Cambio di stagione. «Ma ne siamo consapevoli?» Domanda rivolta a noi stessi, non solo a chi ha responsabilità di governo. L’inflazione non è più ritenuta un fenomeno passeggero che verrà gradualmente riassorbito. Peccato vi siano state tante e autorevoli previsioni che sostenevano il contrario. L’aumento dei tassi d’interesse è costante. Anche se la Banca centrale europea rimane prudente e timorosa di fare una mossa che possa incidere negativamente sulla crescita. C’è un ricordo che brucia ancora. Nel luglio del 2008 l’allora presidente della Bce, Jean-Claude Trichet, alzò il costo del denaro al 4,25 per cento per contrastare un’inflazione media nell’Eurozona intorno al 4, un po’ come adesso. Ma lo scandalo dei mutui subprime stava già esplodendo in America. E solo due mesi dopo sarebbe fallita la Lehman Brothers.

«Tasso zero»

La crisi finanziaria – con il raggiungimento del punto massimo della globalizzazione e dell’integrazione economica – costrinse poi tutte le banche centrali ad allentare non poco la politica monetaria. Oggi l’Unione europea, a differenza di quello che accade negli Stati Uniti, è lontana da una piena occupazione e il rischio di una spirale prezzi-salari, anche se non inesistente, è comunque remoto. Poi, per avvalorare il cambio di stagione, ci sarebbero anche le regole fiscali europee, che quest’anno saranno ridiscusse, la progressiva riduzione degli acquisti della Bce, la fine dell’eccezione sugli aiuti di Stato.
Secondo Guido Tabellini, ospite nei giorni scorsi di un lunch talk di Ispi e Trilateral, non è detto che si torni, come nel secolo scorso, a tassi d’interesse reali positivi. Secondo le banche centrali il tasso reale «neutrale» è intorno allo zero. Se l’inflazione dovesse scendere da sola — è il ragionamento del professore di Politica economica ed ex rettore della Bocconi — cioè fermarsi intorno al 2,3 per cento negli Stati Uniti (oggi siamo al 7,5) e di conseguenza anche in Europa, gli impatti sulla crescita potrebbero essere limitati.

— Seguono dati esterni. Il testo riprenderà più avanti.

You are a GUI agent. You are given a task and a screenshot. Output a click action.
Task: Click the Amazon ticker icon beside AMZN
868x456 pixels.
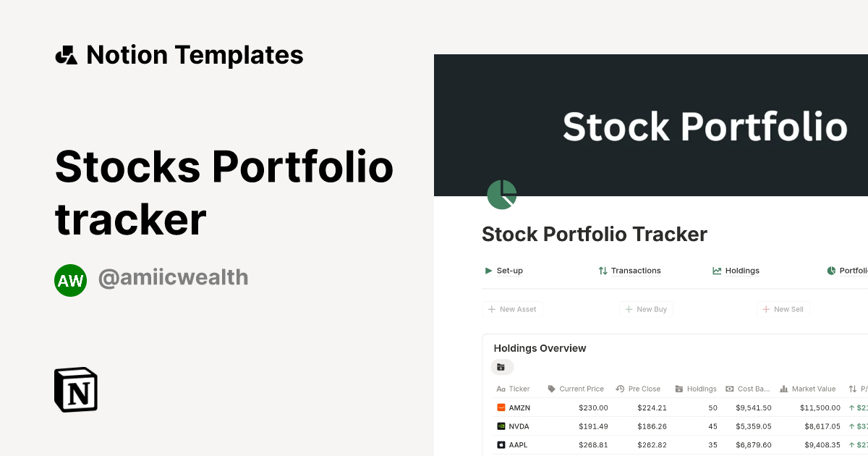tap(501, 407)
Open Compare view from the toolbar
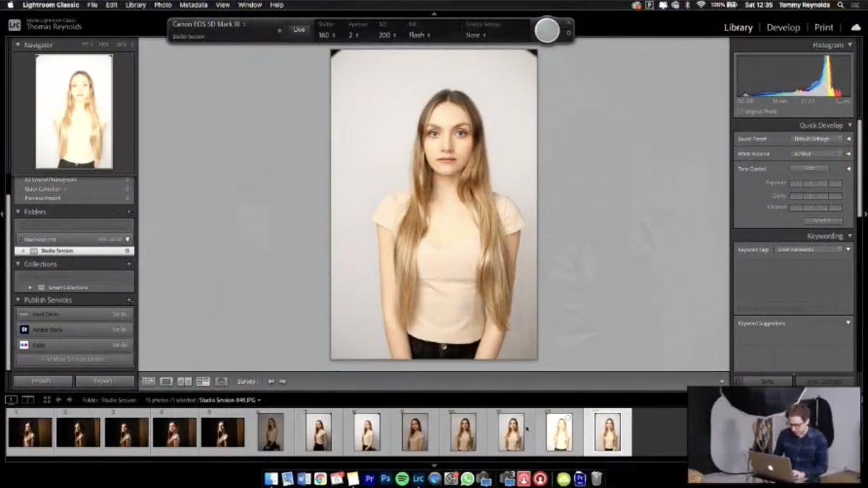This screenshot has width=868, height=488. click(185, 381)
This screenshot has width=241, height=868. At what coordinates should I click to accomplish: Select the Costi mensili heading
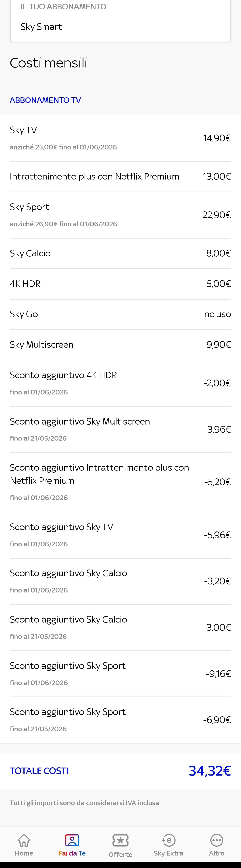coord(49,63)
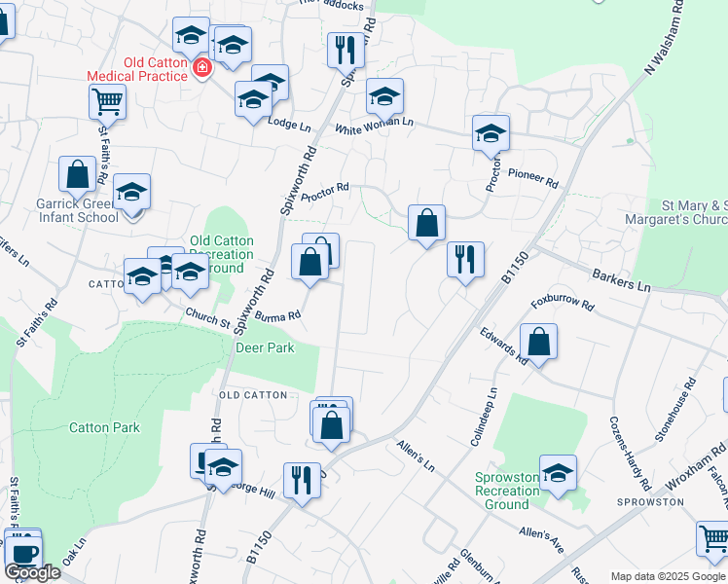Image resolution: width=728 pixels, height=584 pixels.
Task: Click the Old Catton Medical Practice red marker
Action: [x=202, y=68]
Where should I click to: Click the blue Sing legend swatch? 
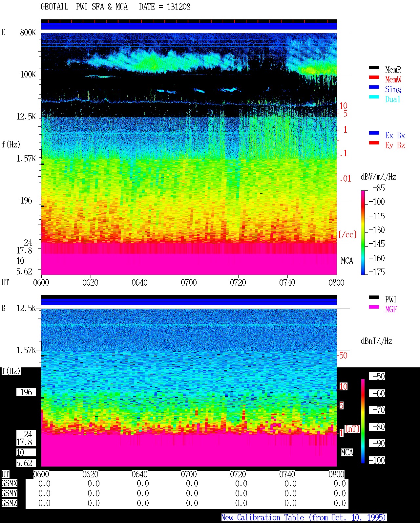[374, 87]
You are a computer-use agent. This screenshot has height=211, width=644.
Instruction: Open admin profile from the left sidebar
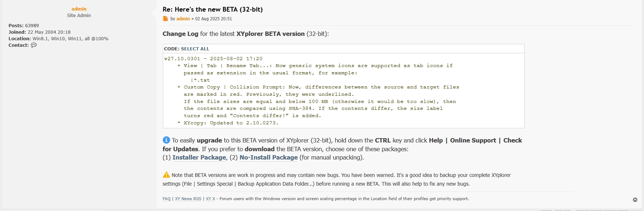pyautogui.click(x=79, y=9)
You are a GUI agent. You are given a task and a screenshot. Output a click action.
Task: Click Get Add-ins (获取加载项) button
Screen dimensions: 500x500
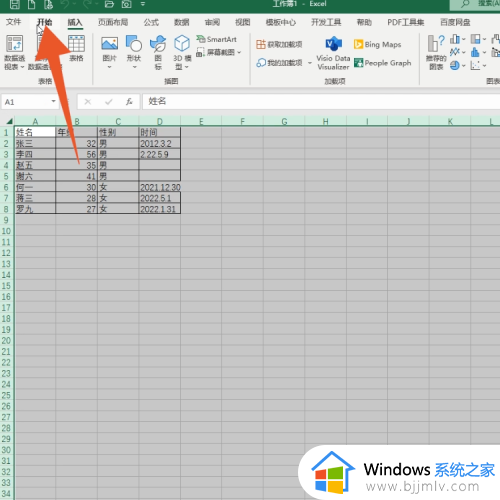[x=279, y=44]
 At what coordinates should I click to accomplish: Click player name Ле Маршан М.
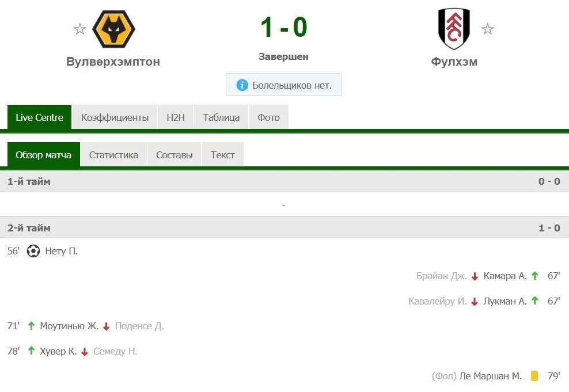pos(490,376)
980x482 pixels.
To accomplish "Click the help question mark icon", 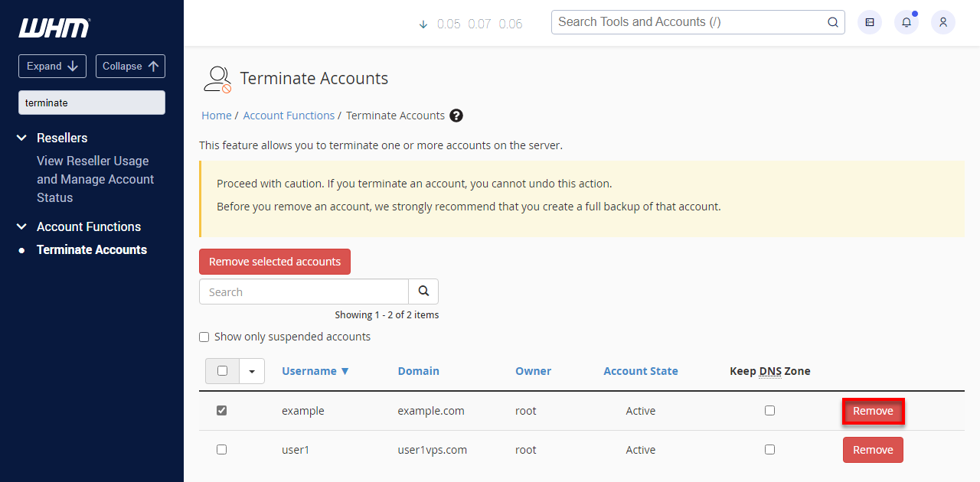I will (456, 115).
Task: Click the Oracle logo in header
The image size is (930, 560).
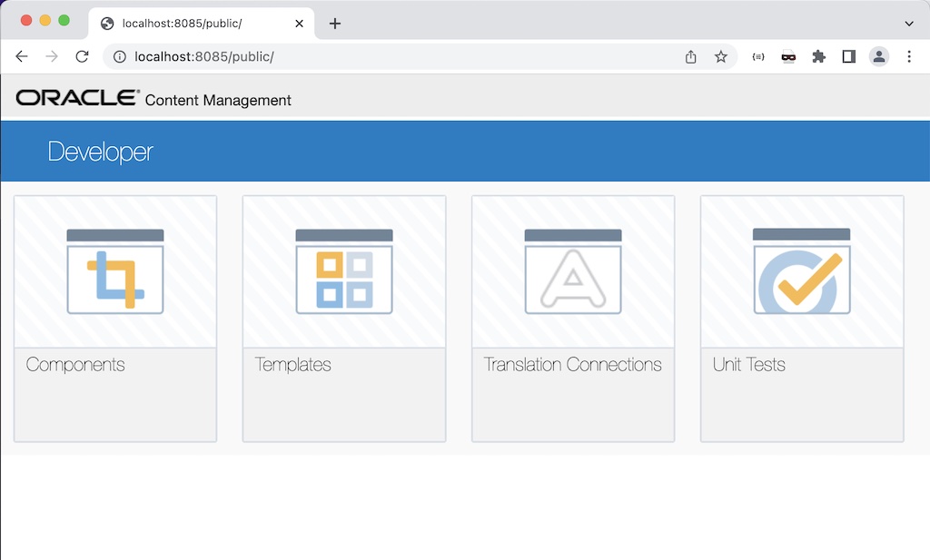Action: [78, 98]
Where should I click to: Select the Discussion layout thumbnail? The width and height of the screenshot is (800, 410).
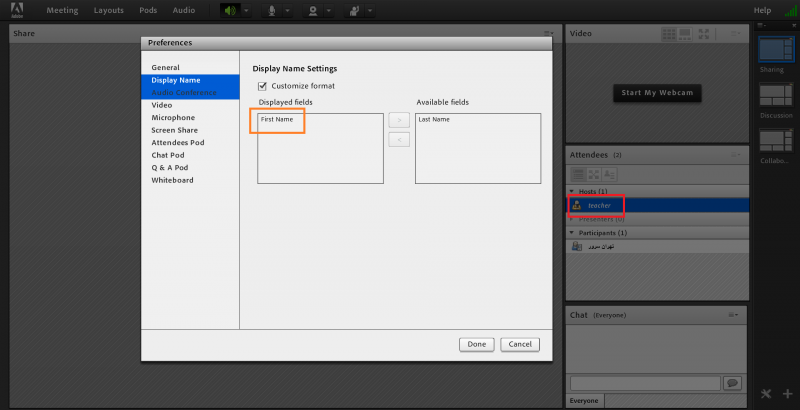(x=775, y=95)
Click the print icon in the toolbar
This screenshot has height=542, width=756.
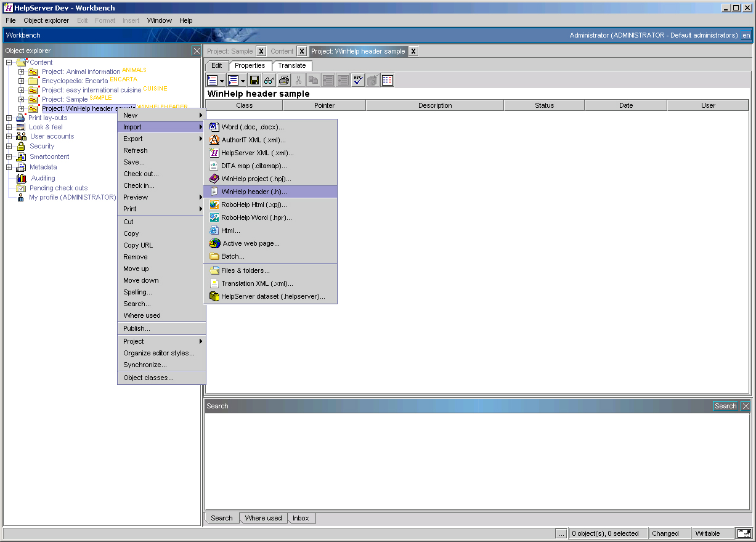click(x=283, y=79)
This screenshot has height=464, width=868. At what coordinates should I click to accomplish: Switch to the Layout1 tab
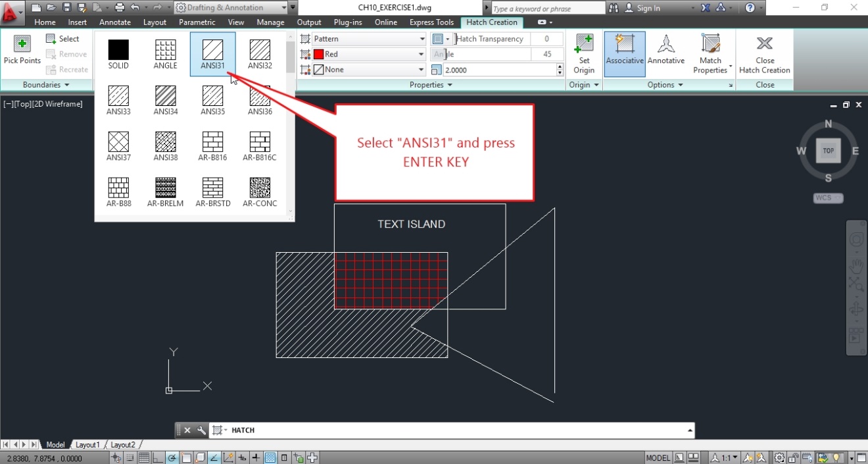87,444

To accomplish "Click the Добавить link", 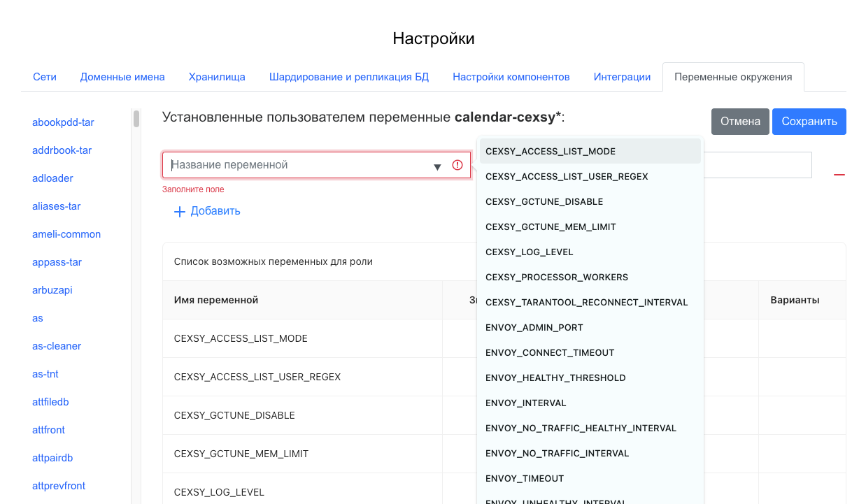I will pos(215,211).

I mercati finanziari scontano, per ora, questo scenario. Non è implausibile (ed è augurabile) soprattutto se i prezzi dell’energia rientreranno a livelli più accettabili. L’Arera, l’Autorità di controllo del mercato dell’energia in Italia, non fa ovviamente previsioni, ma è probabile che a fine marzo, quando verranno aggiornate le tariffe, comparirà un salutare segno meno. Il prezzo unico nazionale (Pun), cioè l’indicatore di riferimento dell’energia elettrica che, tra gennaio e dicembre dello scorso anno era passato da una media di 60 a 281 euro a megawattora (MWh), a febbraio è sceso a 217. Ancora tantissimo ma in discesa. Il prezzo medio del gas era a ottobre del 2021 a 88 euro a MWh per salire a dicembre a quota 113 e scendere in febbraio a 82.
Se non ci saranno tensioni ulteriori con la Russia, nuove speculazioni finanziarie sui mercati (il vero acceleratore e in questo caso Mosca centra poco) l’apertura del gasdotto NordStream2 e altri tipi di forniture, la situazione dovrebbe migliorare. E di molto. Se, al contrario, l’inflazione dovesse invece mantenere un andamento più sostenuto, con aumenti mensili, nella seconda metà dell’anno, superiori allo 0,2-0,3 per cento, allora la politica monetaria europea dovrebbe diventare più restrittiva con un rilevante rischio di recessione.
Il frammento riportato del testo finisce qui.